Cinquième grand druide du Gorsedd de Bretagne, paré d’une couronne argentée ornée de perles et d’un imposant plastron, Gwenc’hlan le Scouézec ferme le ban d’un cortège ouvert par les Ovates (en vert), puis les bardes (en bleu) et les druides (en blanc). Après un appel aux morts de l’année, seuls les membres du Gorsedd pénètrent dans le cercle de pierre, les autres participants – disciples ou simples curieux – restant autour. La cérémonie de Samain, une des quatre grandes fêtes du calendrier celtique qui correspond au début de l’année, peut commencer. L’événement ne manque pas de solennité : après une allocution d’un des bardes, le grand druide découpe des pommes et en présente les morceaux au public, puis émet le vœu que les récoltes soient bonnes dans l’année à venir. L’humour n’est pas non plus absent : Gwenc’hlan Le Scouézec se permet une plaisanterie en breton qui déclenche l’hilarité de l’assemblée. “Nous avons une certaine liberté dans le cérémonial”, confie-t-il peu après, non sans une certaine malice. Avant de se rendre à un banquet servi dans un restaurant des environs, les druides se souhaitent de chaleureux “bloavezh mat” (bonne année) en se partageant du chouchenn servi dans une corne. Ils entonnent un vibrant “Bro gozh hon tadoù kozh”, qui rappelle que le Gorsedd de Bretagne, la plus ancienne organisation néo-druidique sur le continent, est aussi un mouvement d’essence patriotique et interceltique. Elle a d’ailleurs profondément influencé le mouvement breton contemporain, tant sur le plan culturel que politique. Les druides ont galement clamé leur devise : “ar gwir enep ar bed”, “la vérité à la face du monde”.

* Consigne A: Relevez, dans le texte sur la cérémonie de Samain, chacun des groupes du cortège dont la couleur est indiquée, en précisant cette couleur.
* Consigne B: D'après le texte sur la cérémonie de Samain, quelle boisson les druides partagent-ils avant le banquet, et dans quoi est-elle servie ?
* Consigne C: Poursuivez le texte sur la cérémonie de Samain du Gorsedd de Bretagne à partir de sa dernière phrase.

* Extraits des lignes:

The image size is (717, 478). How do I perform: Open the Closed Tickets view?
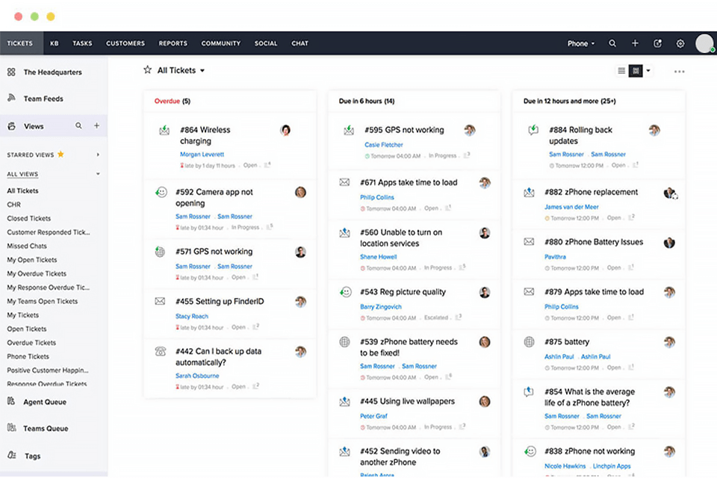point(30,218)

...

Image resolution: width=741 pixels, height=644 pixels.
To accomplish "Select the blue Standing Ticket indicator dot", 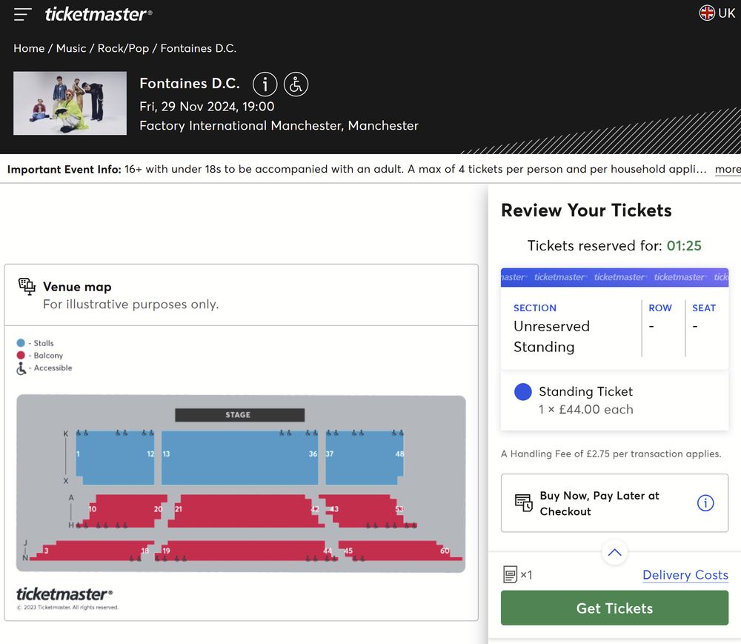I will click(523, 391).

* Réponse A: Les Ovates (en vert), les bardes (en bleu), les druides (en blanc).

* Réponse B: Du chouchenn, servi dans une corne.

* Réponse C:
Avant de rentrer dans le vif du sujet, il semble nécessaire de rappeler que, des druides de l’Antiquité, on ne connaît peu de choses. Les auteurs grecs et latins en ont parlé, mais sans vraiment nous décrire tous les mystères d’une religion aux aspects sans doute très divers. D’autant que les druides refusaient d’écrire, ce qui nous interdit de connaître leur version et des choses et de leurs pensées profondes. Dans La Guerre des Gaules, César a ainsi écrit que les druides “veillent aux choses divines, s’occupent des sacrifices publics et privés, règlent toutes les choses de la religion. Un grand nombre de jeunes gens viennent s’instruire chez eux et ils bénéficient d’une grande considération. Ce sont eux, en effet, qui tranchent tous les différents, publics ou privés.” Au sommet de la hiérarchie religieuse, ils participaient aux grandes décisions politiques et jouaient un rôle prépondérant dans la société celtique ancienne. Une société qui possédait des points communs avec celle de l’Inde védique, notamment un système de castes divisant le corps social. Certains chercheurs estiment ainsi que les druides antiques occupaient une place semblable aux brahmanes indous. A l’instar de nombreuses religions asiatiques, les Celtes anciens croyaient en une forme de réincarnation. “Ils croient en la métempsychose, écrit César. Les âmes ne meurent pas mais migrent d’un corps à l’autre.”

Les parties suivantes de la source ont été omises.